Heaven knows Labour is in trouble, but God help the party if it takes Neal Lawson's advice. When it was first launched, I thought Compass was worth supporting, as it seemed to advocate building on the best of New Labour's achievements, while being critical of some of its policies and looking for new directions for the party in the changed circumstances of a new century. But after listening to Lawson on this morning's Today programme, it seems that the organisation is now advocating a return to the failed 'old left' platform of the '80s and early '90s. 

In the course of a brief interview, Lawson repeated a couple of hoary, revisionist myths. Firstly, that New Labour only gained and retained power for so long because the Tory party had become deeply unpopular (this argument is a close relation to the equally false 'John Smith would have won anyway' myth). So why couldn't Neil Kinnock and John Smith break through in the early '90s, when disillusionment with the Tories was at its height? It was only because Blair and those around him modernised the party, revitalised its programme and convinced a hitherto sceptical population that Labour could be trusted, that the landslide victory of '97 was possible. Lawson's second revisionist myth was that Blairism was merely a continuation of Thatcherism in a different guise. Hmm: I can just see Maggie introducing the minimum wage, pouring millions into the NHS, devolving power to Scotland and Wales, and massively expanding early years care for children. Finally, Lawson seemed to hint that old-fashioned centralist planning offered the solution to the country's woes.

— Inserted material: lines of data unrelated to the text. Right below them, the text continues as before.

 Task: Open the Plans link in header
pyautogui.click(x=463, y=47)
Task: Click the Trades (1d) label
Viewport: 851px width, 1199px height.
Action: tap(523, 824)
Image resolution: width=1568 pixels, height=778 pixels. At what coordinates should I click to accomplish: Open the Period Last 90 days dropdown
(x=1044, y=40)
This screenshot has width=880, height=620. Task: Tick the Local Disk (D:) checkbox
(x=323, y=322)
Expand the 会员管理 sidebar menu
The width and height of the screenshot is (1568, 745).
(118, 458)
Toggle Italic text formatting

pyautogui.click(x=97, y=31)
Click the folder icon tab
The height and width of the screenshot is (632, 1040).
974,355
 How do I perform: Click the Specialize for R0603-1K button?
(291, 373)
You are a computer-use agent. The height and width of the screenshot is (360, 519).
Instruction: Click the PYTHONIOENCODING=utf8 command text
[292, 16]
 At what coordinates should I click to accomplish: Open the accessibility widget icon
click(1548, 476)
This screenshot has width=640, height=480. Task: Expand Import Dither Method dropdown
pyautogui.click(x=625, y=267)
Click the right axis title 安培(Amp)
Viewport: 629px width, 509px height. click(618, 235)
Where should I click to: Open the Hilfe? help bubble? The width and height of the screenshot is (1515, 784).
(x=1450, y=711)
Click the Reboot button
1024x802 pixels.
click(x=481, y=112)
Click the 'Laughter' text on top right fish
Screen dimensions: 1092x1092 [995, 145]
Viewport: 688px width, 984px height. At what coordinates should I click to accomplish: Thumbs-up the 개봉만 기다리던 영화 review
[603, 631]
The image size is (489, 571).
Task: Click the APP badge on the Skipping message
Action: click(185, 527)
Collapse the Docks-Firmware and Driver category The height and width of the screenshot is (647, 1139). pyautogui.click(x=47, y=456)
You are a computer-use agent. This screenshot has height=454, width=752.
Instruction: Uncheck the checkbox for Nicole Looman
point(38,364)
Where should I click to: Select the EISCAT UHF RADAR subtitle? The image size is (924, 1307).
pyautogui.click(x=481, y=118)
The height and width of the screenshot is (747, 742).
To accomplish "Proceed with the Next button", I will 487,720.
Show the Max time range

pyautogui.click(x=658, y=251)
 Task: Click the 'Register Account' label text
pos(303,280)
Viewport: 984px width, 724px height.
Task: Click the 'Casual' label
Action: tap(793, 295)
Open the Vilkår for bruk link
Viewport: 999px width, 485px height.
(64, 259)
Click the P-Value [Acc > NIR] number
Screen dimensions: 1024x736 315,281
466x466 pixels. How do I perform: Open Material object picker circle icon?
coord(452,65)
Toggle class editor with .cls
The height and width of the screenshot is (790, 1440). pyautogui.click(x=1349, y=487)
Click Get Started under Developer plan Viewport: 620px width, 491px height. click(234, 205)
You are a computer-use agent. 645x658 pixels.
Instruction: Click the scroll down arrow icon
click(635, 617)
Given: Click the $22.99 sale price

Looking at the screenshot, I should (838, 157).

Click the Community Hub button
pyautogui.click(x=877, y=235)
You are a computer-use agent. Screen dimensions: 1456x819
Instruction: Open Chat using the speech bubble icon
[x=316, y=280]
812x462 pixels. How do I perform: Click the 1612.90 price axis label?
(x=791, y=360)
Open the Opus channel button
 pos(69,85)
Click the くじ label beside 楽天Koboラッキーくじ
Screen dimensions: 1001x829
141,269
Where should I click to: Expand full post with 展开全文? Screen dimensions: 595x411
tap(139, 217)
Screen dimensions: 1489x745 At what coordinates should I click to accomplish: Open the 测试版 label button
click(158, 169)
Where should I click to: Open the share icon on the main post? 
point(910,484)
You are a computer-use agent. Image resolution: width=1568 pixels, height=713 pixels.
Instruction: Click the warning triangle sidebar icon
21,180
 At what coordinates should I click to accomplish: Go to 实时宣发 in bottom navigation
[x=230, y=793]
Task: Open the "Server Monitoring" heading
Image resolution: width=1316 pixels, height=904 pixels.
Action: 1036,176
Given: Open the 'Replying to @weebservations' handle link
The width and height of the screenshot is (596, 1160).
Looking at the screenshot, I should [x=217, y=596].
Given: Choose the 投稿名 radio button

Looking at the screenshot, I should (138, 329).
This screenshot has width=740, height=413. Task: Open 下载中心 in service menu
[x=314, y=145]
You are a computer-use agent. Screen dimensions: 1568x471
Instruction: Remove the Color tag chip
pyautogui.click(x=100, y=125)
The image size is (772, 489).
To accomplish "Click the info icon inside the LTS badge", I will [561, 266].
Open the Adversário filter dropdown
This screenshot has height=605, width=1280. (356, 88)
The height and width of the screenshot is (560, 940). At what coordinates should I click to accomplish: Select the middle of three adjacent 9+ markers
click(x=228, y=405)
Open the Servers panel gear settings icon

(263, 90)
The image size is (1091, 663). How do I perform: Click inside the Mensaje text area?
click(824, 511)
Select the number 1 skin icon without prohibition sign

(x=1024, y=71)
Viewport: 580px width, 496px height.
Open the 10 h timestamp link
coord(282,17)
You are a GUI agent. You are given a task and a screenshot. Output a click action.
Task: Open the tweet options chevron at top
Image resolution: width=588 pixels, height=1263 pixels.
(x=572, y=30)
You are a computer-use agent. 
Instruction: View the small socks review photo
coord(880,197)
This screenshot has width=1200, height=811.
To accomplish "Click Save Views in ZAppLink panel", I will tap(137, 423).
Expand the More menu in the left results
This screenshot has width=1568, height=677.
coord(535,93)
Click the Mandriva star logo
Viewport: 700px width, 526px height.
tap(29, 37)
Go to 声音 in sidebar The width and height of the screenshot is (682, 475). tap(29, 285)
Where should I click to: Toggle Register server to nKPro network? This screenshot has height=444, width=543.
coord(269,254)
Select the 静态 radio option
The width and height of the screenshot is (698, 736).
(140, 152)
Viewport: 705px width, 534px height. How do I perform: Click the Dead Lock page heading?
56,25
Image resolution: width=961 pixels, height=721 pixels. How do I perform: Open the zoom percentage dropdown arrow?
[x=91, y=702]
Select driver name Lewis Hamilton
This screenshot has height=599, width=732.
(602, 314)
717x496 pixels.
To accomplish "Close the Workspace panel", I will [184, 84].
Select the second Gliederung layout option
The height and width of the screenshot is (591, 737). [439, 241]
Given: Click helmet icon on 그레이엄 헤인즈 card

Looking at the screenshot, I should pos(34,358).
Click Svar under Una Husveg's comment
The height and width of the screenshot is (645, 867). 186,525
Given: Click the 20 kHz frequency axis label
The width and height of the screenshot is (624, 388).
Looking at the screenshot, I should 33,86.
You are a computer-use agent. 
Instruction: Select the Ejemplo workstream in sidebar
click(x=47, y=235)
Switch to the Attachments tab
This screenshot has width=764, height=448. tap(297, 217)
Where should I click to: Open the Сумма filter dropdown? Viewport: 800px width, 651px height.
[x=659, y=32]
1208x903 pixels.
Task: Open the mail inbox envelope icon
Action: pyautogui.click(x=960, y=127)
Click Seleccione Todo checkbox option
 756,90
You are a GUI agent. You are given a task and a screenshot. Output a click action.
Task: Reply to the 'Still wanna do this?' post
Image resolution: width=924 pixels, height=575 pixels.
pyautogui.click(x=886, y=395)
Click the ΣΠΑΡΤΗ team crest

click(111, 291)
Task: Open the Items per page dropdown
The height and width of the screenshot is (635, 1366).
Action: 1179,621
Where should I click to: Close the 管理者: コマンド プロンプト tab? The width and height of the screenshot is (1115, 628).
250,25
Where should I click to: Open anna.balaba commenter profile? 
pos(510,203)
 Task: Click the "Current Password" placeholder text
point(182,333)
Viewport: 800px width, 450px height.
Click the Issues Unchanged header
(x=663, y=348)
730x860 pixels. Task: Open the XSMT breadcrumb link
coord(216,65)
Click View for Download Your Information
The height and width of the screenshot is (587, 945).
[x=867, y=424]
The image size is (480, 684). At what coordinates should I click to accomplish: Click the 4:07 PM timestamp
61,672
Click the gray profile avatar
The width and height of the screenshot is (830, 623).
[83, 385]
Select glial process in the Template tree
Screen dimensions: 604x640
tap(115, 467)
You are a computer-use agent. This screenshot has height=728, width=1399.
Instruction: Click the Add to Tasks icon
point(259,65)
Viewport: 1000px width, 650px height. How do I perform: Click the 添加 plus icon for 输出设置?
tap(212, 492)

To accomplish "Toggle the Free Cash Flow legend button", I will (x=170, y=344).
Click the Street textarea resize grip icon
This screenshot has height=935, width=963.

It's possible to be critical of some aspects of New Labour's record - PFI and the academies programme are among the sticking-points for me - without comprehensively trashing the achievements of the last 10 years, or believing that what the country really needs is a return to the Bennite true religion. That kind of programme would be even less popular today with a majority of the British people than it was fifteen years ago. Rather, Labour needs to build on the best of its achievements in power, at the same time developing a forward-thinking, twenty-first century programme. Step forward David Miliband.

1 comment:

Tom said...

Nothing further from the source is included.